In effect, argues Ye'or, the EAD opened European countries to large-scale Muslim immigration but denied these countries any right to require the immigrants to assimilate. Combined with a declining native European birthrate and a high immigrant birthrate, the immigrants' Islamic culture looks set to become a powerful force throughout much of Western Europe by late in this century. In France alone, Muslims constituted 7% of the population as of 2003, which may not sound like much, but the numbers are more significant when broken down by age groups. According to Michel Gurfinkiel ("Islam in France: The French Way of Life Is in Danger," The Middle East Quarterly, March 1997, Volume IV, Number 1), already by 1997:

The birthrate of Muslims being three to four times higher than that of non-Muslims, the proportion of children, teenagers, and young adults in urban France is . . . a very impressive 33 percent or so.

Timothy M. Savage ("Europe and Islam: Crescent Waxing, Cultures Clashing," The Washington Quarterly, Summer 2004, pdf) notes that some population projections put Muslims at 25 percent of the entire French population by 2025 -- and a majority there and even in the whole of Western Europe by mid-century.

This is enormously significant for the future not only of France and French culture but of the entirety of European culture.
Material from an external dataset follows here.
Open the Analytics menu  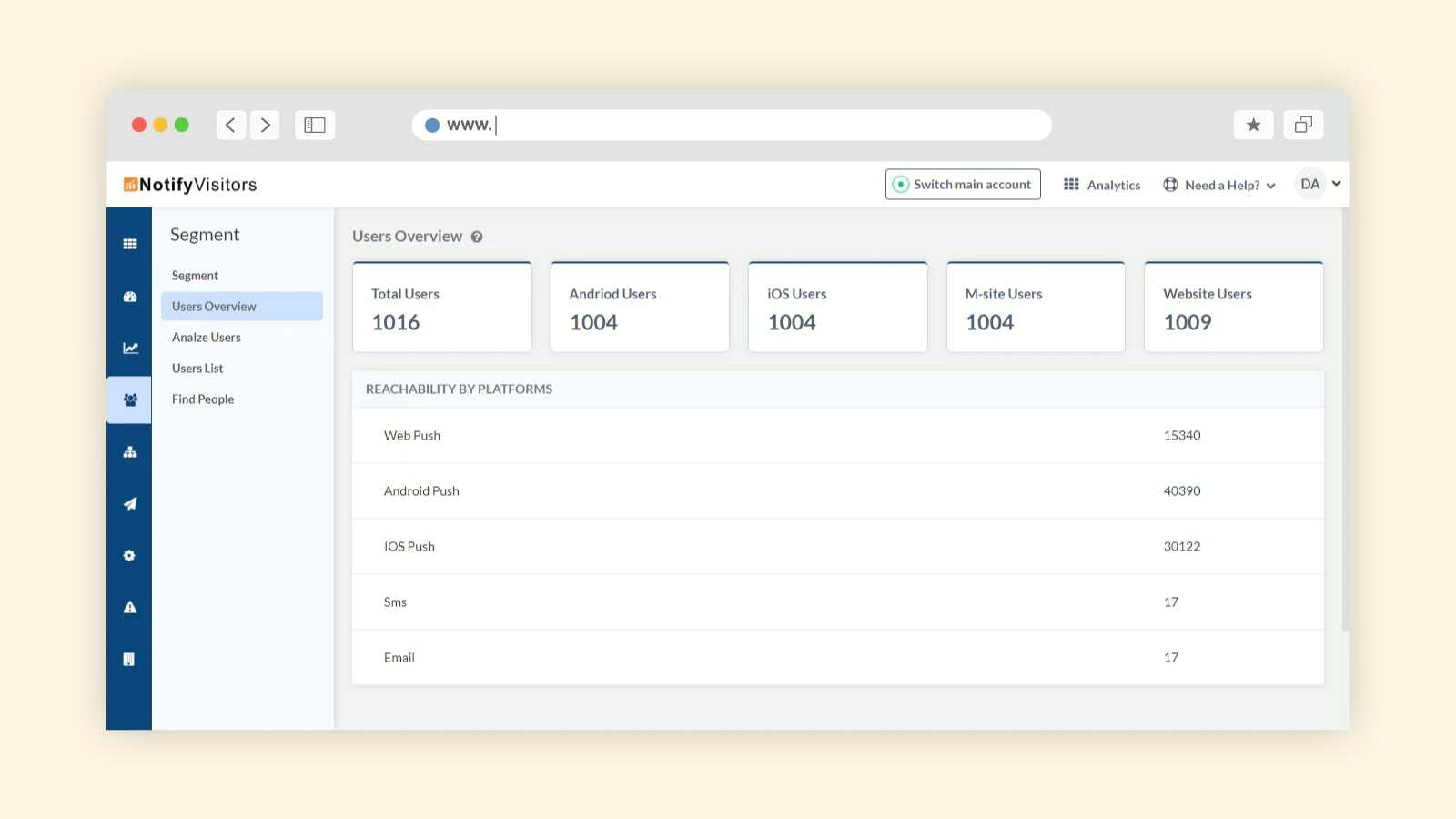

Savage expresses hope that Islam can be channeled toward effecting a positive change in European society, but he also foresees the dark potential for a clash of cultures. Ye'or argues that this darker vision is more likely.

Currently, most evidence supports Ye'or and her pessimistic view.

But is she right about how Europe got itself into these circumstances? Her view that an EAD elite has manipulated the EEC/EU bureaucracy to transform European culture into a Eurabian one does not entirely convince me. I am persuaded by her primary sources that the EAD has urged the EEC/EU to increase Muslim, especially Arab immigration, instruction in Arabic, support for Arab culture, and a number of other such policies, but I am not persuaded that the EAD has actually had much effect.

Why not?

In the European recovery from the devastation of WWII, the countries of Europe faced a labor shortage due to the loss of population, the low birthrate, and the revival of the economy. Since the Cold War shut off Eastern Europe as a source of labor, to whom could Western Europe have readily turned other than Northern Africa, the Middle East, and Turkey? These areas were experiencing rapid population growth in a stagnant economy and thus could afford to export labor.

Moreover, the ideology of multiculturalism has not been limited to Western Europe, for it is found in the U.S., Canada, and Australia as well. If multiculturalism has been more successful in Europe, that may well be because . . . well, Europe is multicultural. Nearly every one of those European nations has its own language and culture. Europe as an entity is inherently multicultural. Such may have left it more open to the introduction of yet another culture, namely, an Islamic one.

Note that I'm not saying that the economic and ideological causes behind the rise of Islam in Europe mean that the decisions by particular countries to increase Muslim immigration were wise decisions. Given the current problems that Europe faces with Islamist radicalism, the decisions appear rather shortsighted and unwise.

In short, while I am not fully convinced by Ye'or on the EAD's leading role in these decisions, I do worry that she is correct about the rise of European dhimmitude as Islam's demographics force a transformation in Europe.